*** Opening RECORDS TO PROCESS ***
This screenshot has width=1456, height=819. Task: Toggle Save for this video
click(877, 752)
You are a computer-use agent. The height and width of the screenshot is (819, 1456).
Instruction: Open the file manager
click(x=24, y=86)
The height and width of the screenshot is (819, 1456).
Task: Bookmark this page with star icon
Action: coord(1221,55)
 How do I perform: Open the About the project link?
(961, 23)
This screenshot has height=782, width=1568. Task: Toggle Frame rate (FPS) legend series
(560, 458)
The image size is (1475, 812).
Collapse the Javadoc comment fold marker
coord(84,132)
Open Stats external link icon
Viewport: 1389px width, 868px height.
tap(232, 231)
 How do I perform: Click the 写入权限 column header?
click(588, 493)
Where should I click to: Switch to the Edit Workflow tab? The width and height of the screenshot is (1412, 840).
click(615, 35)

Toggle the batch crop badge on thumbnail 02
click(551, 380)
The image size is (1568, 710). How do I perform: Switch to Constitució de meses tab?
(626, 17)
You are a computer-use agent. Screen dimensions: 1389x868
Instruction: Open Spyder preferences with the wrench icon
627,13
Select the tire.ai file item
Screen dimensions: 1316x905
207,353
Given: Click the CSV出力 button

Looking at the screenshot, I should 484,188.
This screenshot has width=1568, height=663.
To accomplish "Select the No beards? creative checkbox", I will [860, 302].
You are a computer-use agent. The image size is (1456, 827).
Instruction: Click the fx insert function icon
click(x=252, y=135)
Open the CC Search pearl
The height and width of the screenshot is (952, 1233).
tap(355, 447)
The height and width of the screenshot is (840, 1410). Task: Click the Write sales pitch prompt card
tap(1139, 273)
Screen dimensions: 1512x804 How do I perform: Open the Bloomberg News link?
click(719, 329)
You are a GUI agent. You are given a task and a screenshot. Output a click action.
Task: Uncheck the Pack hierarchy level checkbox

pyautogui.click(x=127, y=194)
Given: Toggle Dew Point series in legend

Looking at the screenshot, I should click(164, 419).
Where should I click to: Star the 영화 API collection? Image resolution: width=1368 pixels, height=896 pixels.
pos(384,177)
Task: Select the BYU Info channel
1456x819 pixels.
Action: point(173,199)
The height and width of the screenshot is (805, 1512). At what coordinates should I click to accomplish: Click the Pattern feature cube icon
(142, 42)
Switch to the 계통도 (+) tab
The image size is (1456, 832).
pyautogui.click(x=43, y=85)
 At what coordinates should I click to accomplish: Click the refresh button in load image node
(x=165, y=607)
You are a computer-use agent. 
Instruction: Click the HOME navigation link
*** Closing RECORDS TO PROCESS ***
(WHAT YOU WILL DO) Scan the entries above and return each line that holds "computer".

(SOLUTION TO THIS EXERCISE)
You are a computer-use agent. The height and width of the screenshot is (819, 1456).
You are a computer-use agent. Screen dimensions: 1389x868
You are a computer-use agent. The image size is (1456, 827).
You are a computer-use agent. 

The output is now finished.